The poem comes earlier in the review, as Wood is tracing the line of influence of the King James Bible in some surprising places, like Philip Larkin, “an English poet of decidedly secular leanings.” I’ve never been a big fan of Larkin’s (apart from everybody’s pitch-black favorite, “This Be The Verse“), but the poem Wood quotes to illustrate Biblical echoes, “Cut Grass,” is a gorgeous little lyric:

Cut grass lies frail:
Brief is the breath
Mown stalks exhale.
Long, long the death

It dies in the white hours
Of young-leafed June
With chestnut flowers,
With hedges snowlike strewn,

White lilac bowed,
Lost lanes of Queen Anne’s lace,
And that high-builded cloud
Moving at summer’s pace.

Aside from these incidental pleasures, the review provides one of the best concise summaries I’ve seen of exactly why the KJB is so great and will never be replaced:

The Hebrew texts in particular feature what have been called “key-words,” words or phrases repeated and subtly modified in a passage, as a kind of threaded meaning.
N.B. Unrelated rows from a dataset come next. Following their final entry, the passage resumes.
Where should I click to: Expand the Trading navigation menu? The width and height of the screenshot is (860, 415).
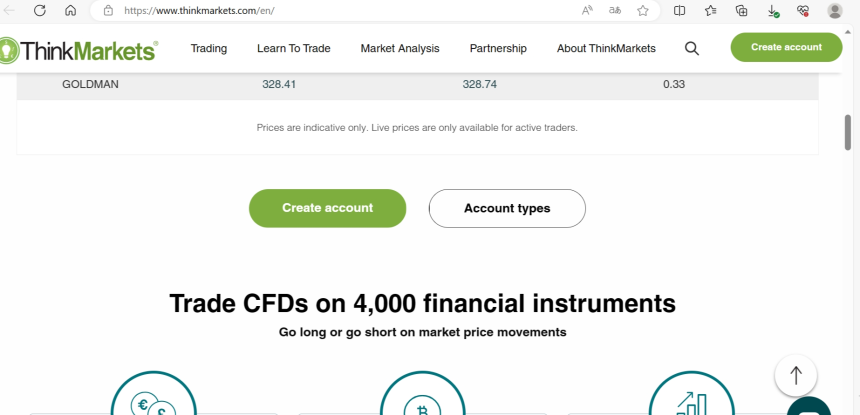pos(209,48)
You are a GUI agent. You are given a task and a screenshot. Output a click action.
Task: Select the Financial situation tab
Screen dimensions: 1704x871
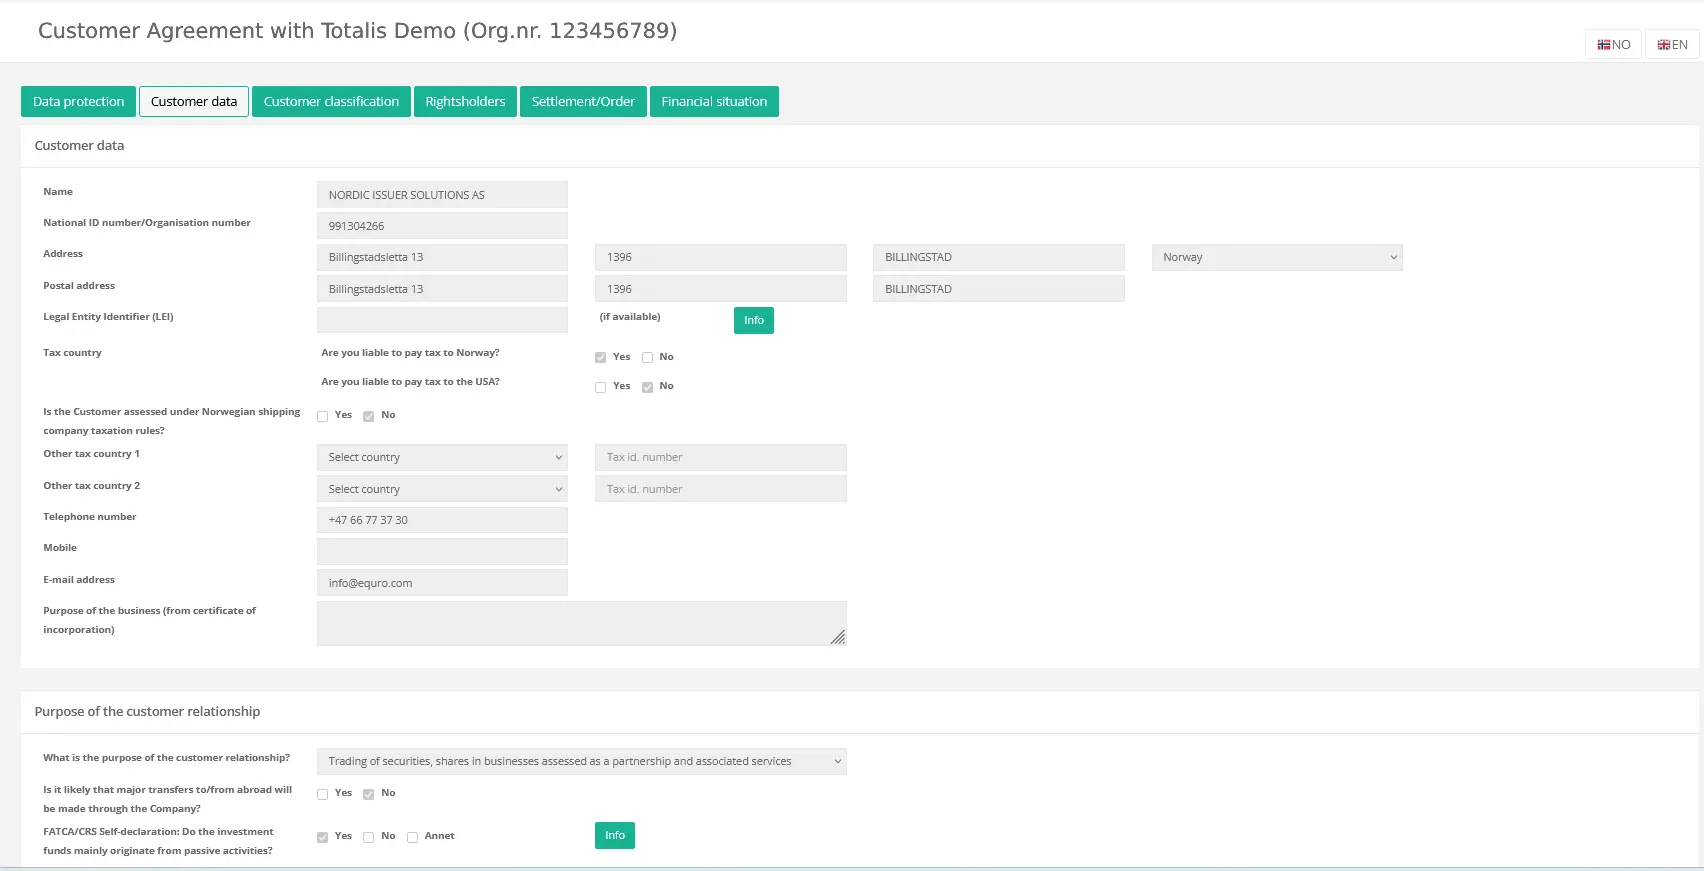pyautogui.click(x=714, y=102)
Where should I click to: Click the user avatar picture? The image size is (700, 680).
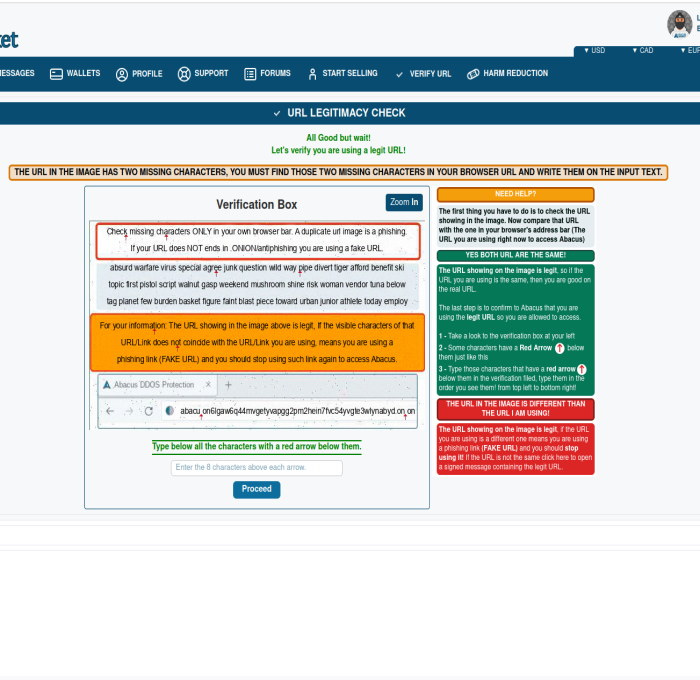(x=679, y=24)
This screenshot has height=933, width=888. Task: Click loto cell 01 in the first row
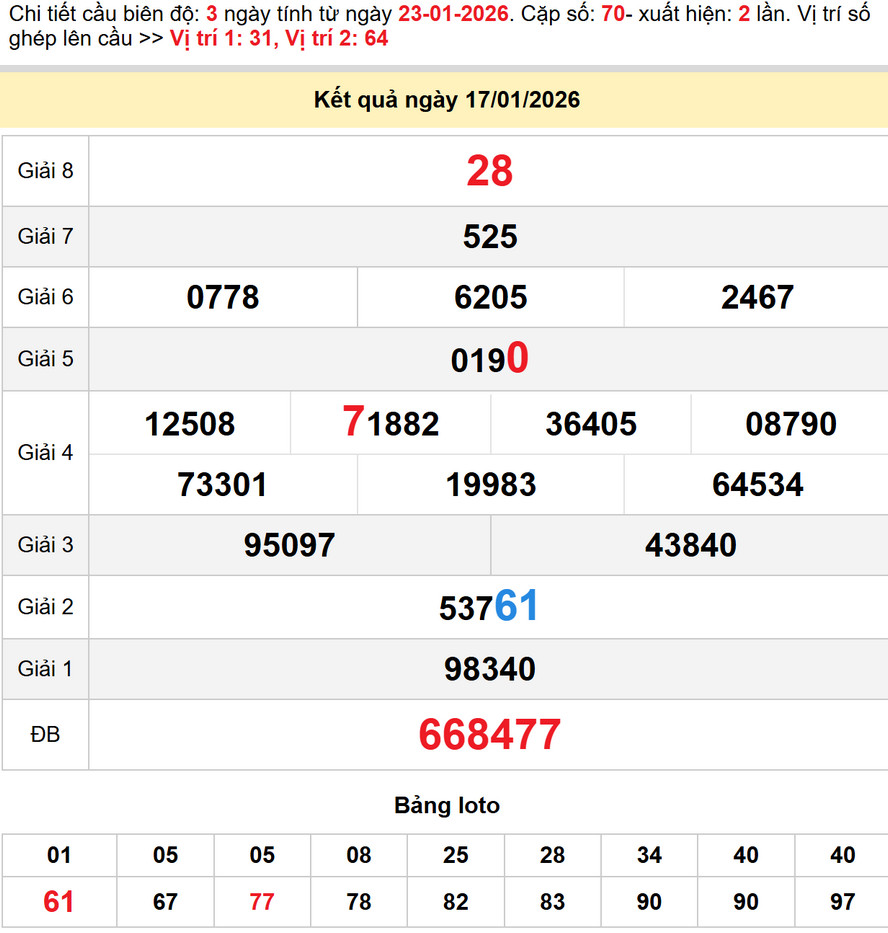tap(58, 856)
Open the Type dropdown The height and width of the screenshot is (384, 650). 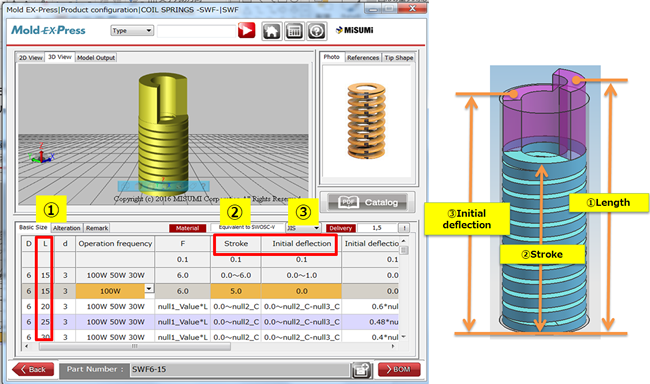click(132, 30)
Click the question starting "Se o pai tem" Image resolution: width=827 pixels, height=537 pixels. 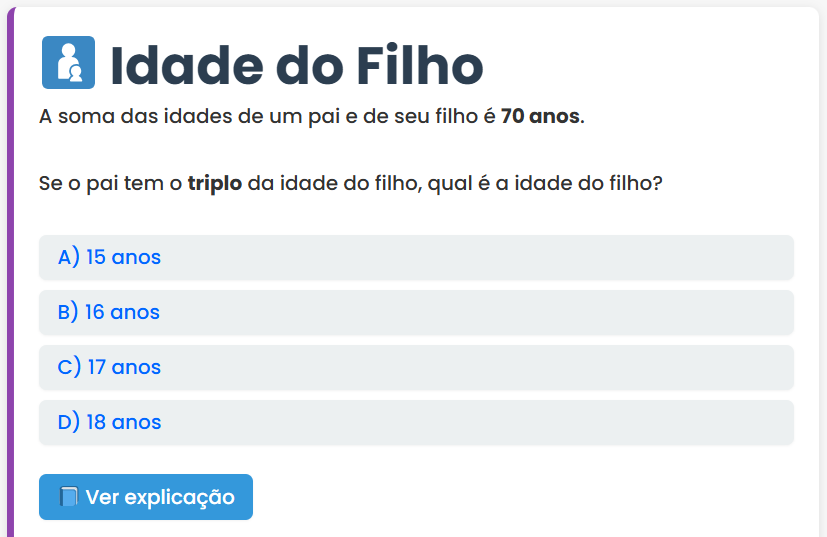click(350, 184)
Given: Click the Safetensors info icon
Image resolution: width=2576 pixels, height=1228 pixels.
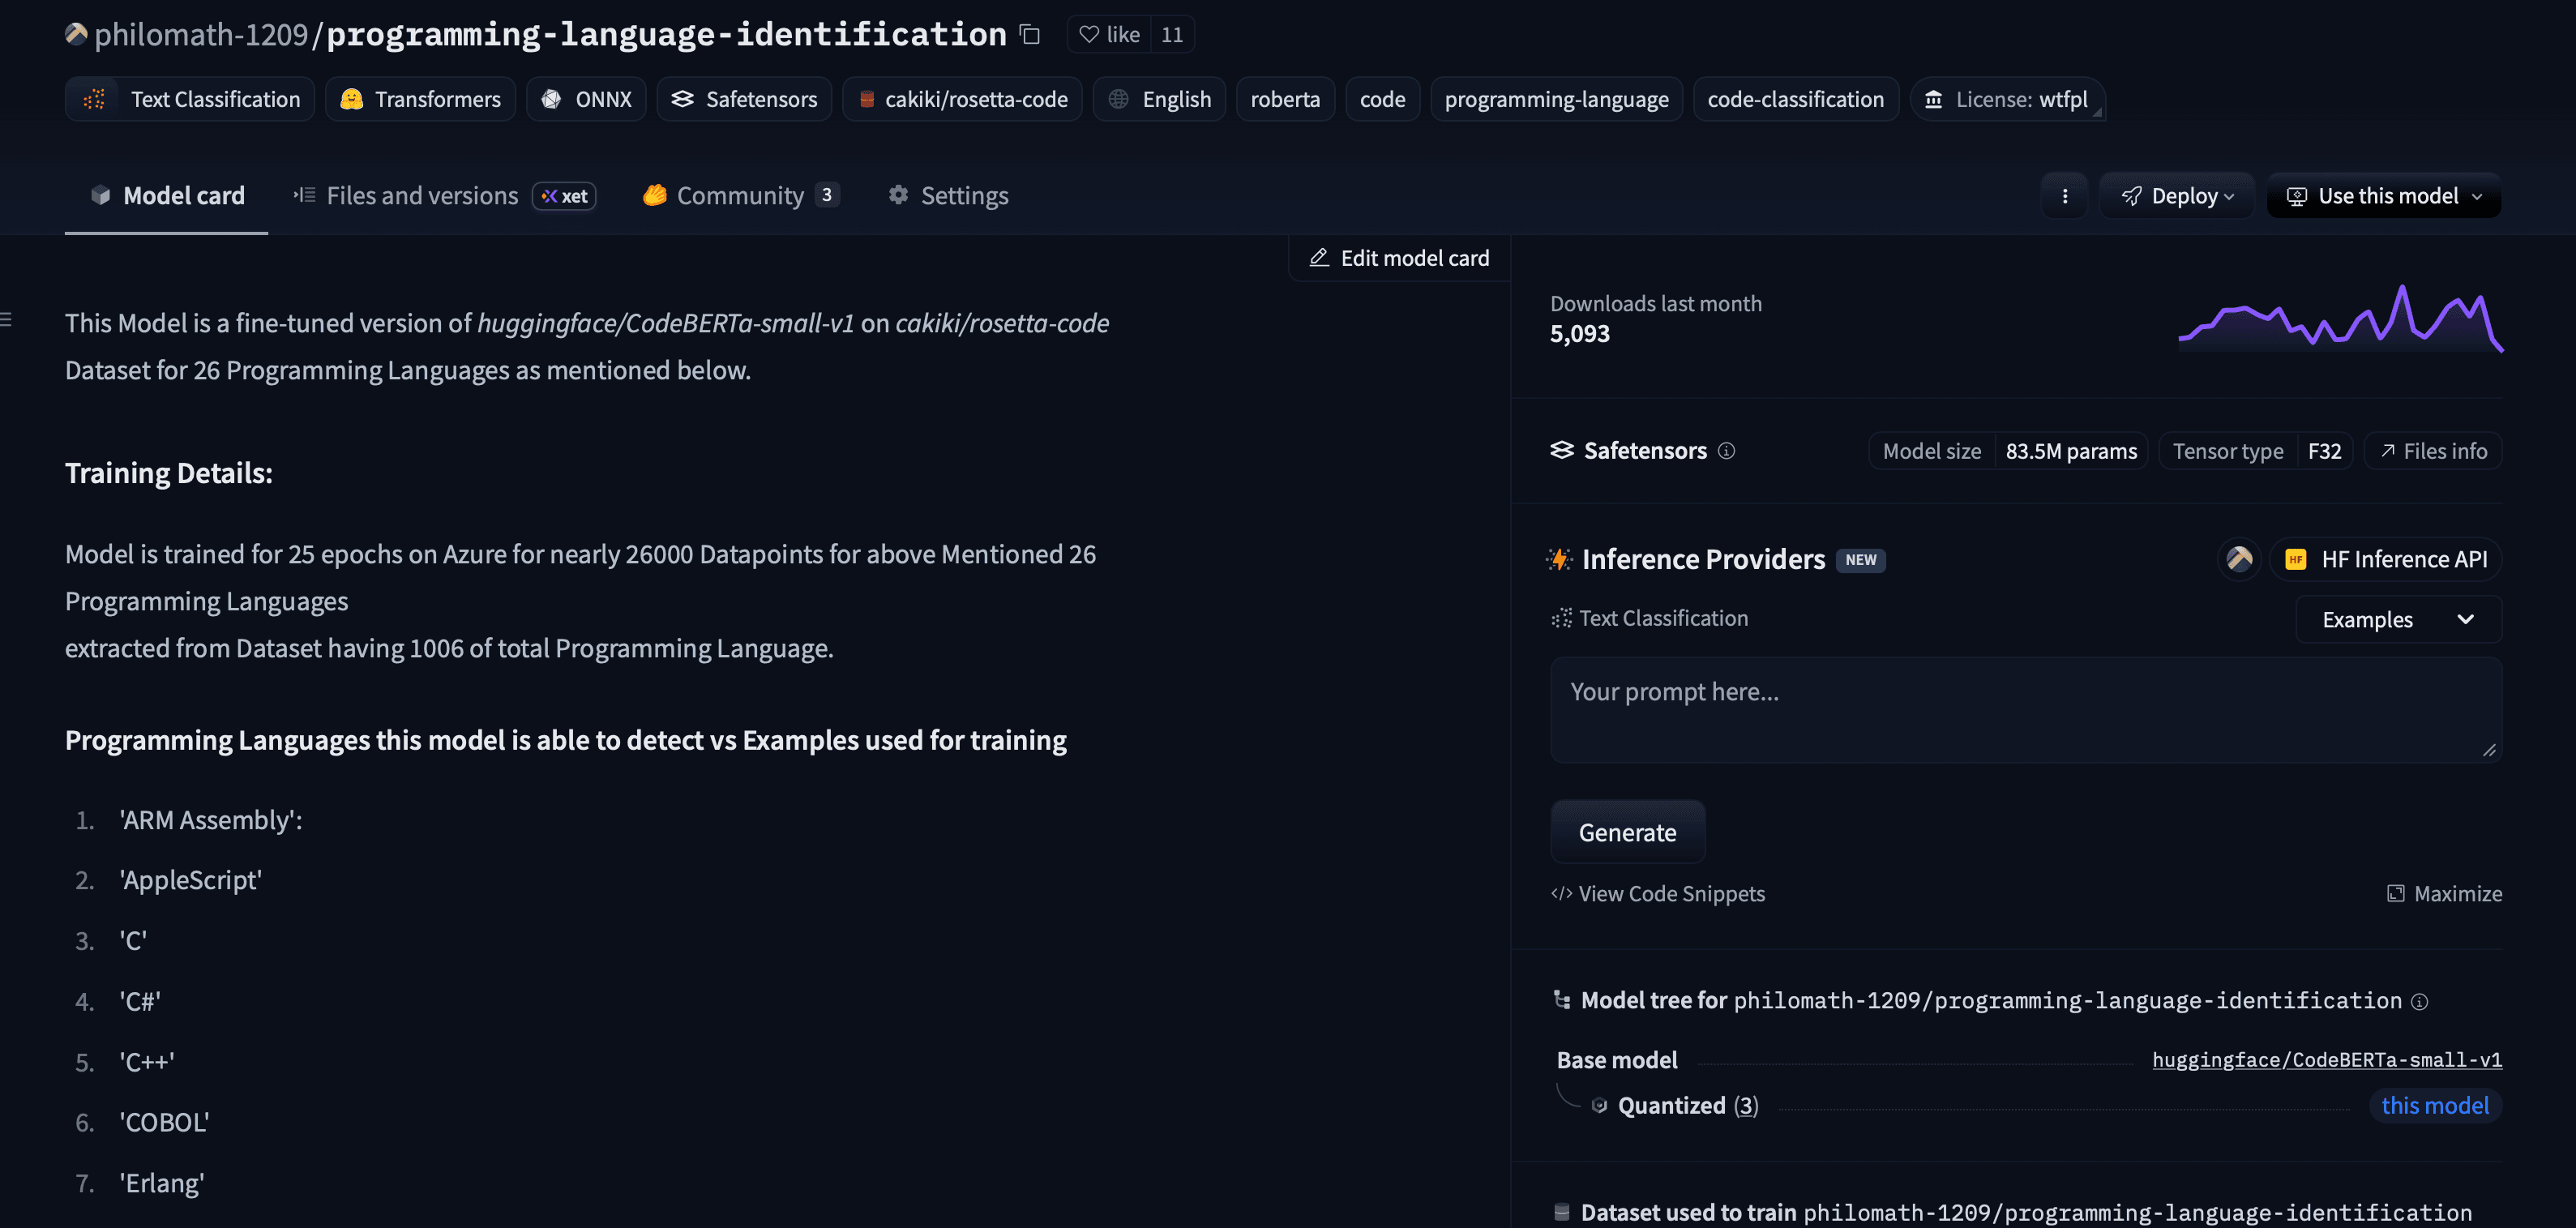Looking at the screenshot, I should point(1727,451).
The English translators were sensitive watchers of these words, and the King James Bible is considered superlative for the pursuit of such threads. The scholars Robert Alter and Gerald Hammond have discussed the technique as it appears in II Samuel 3, in which the phrase “and he went in peace” undergoes a series of variations analogous to those of the original Hebrew:

And David sent Abner away; and he went in peace. And behold, the servants of David and Joab came from pursuing a troop, and brought in a great spoil with them: but Abner was not with David in Hebron; for he had sent him away, and he was gone in peace. When Joab and all the host that was with him were come, they told Joab, saying, Abner the son of Ner came to the king and he hath sent him away, and he is gone in peace. Then Joab came to the king, and said, What hast thou done? Behold, Abner came unto thee; why is it that thou hast sent him away, and he is quite gone?

Hammond notes that later versions of this passage, like the Jerusalem Bible and the New English Bible, smother the effect by varying their translations of the key-phrase too drastically.

Wood discusses the use of repetition further, then sums up: “So there is a one-word answer to the question of what the translators got right. It is music.” Amen.

(You can read the first few paragraphs of the book here.)

THE LEADSET WEBSITE.

A glorious rant by Paul Ford on Ftrain, all about printed books and colophons and monkey grunts and McSweeney’s abuse of ligatures. Many thanks to wood s lot for the link.